While osteopaths and chiropractors were the quickest to show interest, they saw Rolf’s work as simply an additional technique with which they could supplement their own practice. This was greatly disappointing to her and counter to her view that structural integration was its own complete system with a specific aim and point of view:

Rolfing is not primarily a psychotherapeutic approach to the problems of humans, but the effect it has had on the human psyche has been so noteworthy that many people insist on so regarding it. Rolfing is an approach to the personality through the myofascial collagen components of the physical body. It integrates and balances the so-called “other bodies” of man [sic], meta-physically described as astral and etheric, now more modernly designated as the psychological, emotional, mental, and spiritual aspects. The amazing psychological changes that appeared in Rolfed [sic] individuals were completely unexpected. They inevitably suggest that behavior on any level reflects directly the physical energy level of the initiating physical structure. The psychological effect is far greater than one would expect to induce in the brief encounter of ten hours of work, which is the normal cycle for Rolfing integration.

This effect can be understood if we see it as the emergence of a different behavior pattern resulting from the very much greater competence of physical myofascial organization. Rolfing postulates on the basis of observation that a human is basically an energy field operating in the greater energy of the earth [sic]; particularly significant is that the energy known as the gravitational field. As such, the individual’s smaller field can be enhanced or depleted in accordance with the spatial relations of the two fields. It would seem appropriate, at this point in time, to state that following Rolfing a man’s greater awareness suggests to him that his energy has been increased. In fact, Rolfing has simply freed his energy, made it more available. His greater structural competence makes it possible to utilize his energy more efficiently (Rolf 1978, 26-27).

In those early days of structural integration, unfortunately, few were able to comprehend or appreciate the breadth of Rolf’s approach. Her work was met with lukewarm, passing interest. She was ahead of her time, and it seemed improbable that the culture could ever move fast enough to adopt what otherwise seemed too radical an approach to healing.

Once the 1960s were underway, ideas were not only changing, they were being discarded, reshaped, and in some cases, plain abandoned. There was a new spirit of inquiry and a real thirst for evolving beyond ideas and attitudes formed by the rigid, mechanistic approaches of the past. It seemed Dr. Rolf and her work’s time had finally arrived.

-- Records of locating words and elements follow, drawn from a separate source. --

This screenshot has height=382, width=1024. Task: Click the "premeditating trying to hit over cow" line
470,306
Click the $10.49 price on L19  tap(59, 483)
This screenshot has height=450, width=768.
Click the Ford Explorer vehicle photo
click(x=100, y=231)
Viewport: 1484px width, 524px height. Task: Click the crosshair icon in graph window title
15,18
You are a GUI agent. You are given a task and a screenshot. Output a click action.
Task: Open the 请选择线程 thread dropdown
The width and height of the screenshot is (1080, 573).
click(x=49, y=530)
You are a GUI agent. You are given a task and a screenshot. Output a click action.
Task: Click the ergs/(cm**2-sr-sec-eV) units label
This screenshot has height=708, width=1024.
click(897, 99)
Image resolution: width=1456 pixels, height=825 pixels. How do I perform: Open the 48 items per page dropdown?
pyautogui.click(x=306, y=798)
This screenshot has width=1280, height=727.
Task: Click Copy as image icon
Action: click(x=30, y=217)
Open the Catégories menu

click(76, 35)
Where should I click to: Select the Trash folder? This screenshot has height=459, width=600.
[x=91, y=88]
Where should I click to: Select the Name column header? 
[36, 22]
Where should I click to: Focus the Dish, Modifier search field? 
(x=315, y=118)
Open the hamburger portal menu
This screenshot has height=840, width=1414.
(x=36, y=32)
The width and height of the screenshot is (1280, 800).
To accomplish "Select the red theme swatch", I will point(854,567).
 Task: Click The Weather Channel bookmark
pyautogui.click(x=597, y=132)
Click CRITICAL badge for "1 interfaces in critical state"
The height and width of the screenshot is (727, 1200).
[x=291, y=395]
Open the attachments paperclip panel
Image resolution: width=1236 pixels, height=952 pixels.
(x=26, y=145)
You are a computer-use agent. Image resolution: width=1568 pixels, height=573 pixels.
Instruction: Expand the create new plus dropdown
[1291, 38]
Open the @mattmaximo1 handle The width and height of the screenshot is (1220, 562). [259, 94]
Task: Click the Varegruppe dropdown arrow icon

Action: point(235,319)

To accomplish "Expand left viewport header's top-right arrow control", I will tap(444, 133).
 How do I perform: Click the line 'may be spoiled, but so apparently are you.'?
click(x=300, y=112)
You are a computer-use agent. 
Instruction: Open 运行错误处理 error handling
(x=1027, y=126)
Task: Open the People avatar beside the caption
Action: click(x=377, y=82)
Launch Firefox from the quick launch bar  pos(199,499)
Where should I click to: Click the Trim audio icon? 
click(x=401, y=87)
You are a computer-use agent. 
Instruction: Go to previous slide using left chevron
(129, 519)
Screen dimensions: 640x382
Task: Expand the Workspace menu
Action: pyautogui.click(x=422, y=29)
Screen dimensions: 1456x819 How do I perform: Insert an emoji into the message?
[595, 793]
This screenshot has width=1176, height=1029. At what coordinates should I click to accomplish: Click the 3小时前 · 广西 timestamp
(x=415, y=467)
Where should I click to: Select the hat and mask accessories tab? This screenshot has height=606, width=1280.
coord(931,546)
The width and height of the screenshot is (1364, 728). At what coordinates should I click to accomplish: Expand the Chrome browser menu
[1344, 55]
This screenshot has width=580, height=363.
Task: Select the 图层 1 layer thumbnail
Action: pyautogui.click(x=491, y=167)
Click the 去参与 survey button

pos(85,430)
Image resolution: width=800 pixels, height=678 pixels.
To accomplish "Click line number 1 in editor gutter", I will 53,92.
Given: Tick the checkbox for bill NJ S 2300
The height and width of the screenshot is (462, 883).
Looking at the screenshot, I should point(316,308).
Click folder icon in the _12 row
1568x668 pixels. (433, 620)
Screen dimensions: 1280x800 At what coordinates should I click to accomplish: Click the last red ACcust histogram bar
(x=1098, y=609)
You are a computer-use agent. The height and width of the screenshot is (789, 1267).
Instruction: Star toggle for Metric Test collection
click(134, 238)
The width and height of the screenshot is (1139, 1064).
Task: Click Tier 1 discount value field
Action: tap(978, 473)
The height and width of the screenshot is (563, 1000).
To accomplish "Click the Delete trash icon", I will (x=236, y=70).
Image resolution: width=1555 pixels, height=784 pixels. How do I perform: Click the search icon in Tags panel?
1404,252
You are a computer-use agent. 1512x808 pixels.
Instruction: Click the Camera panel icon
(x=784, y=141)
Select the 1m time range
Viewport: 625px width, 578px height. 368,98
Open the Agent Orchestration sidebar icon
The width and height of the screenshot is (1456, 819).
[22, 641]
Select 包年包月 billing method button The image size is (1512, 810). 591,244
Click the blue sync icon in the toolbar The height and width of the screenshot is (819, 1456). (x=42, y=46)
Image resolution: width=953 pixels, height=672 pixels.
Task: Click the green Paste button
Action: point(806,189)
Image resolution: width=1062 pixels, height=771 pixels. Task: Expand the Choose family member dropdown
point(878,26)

Before Rolf Had Her School

In 1967, Rolf was invited to Esalen Institute® in Big Sur, California, right at the height of the human potential movement.2 She taught the first few public training programs there, which included some of the first practitioners that she later chose to teach Rolfing Structural Integration – Peter Melchior (1931-2005), Emmett Hutchins (1934-2016), Jan H. Sultan, Michael Salveson, and Jim Asher. It was the late 1960s, and the field of somatics was just emerging from disciplines dissatisfied with the status quo, including psychologists such as Dr. Fritz Perls (1893-1970), a German-born psychiatrist, the father of Gestalt therapy, and the man who initiated a sea change in the field of psychotherapy.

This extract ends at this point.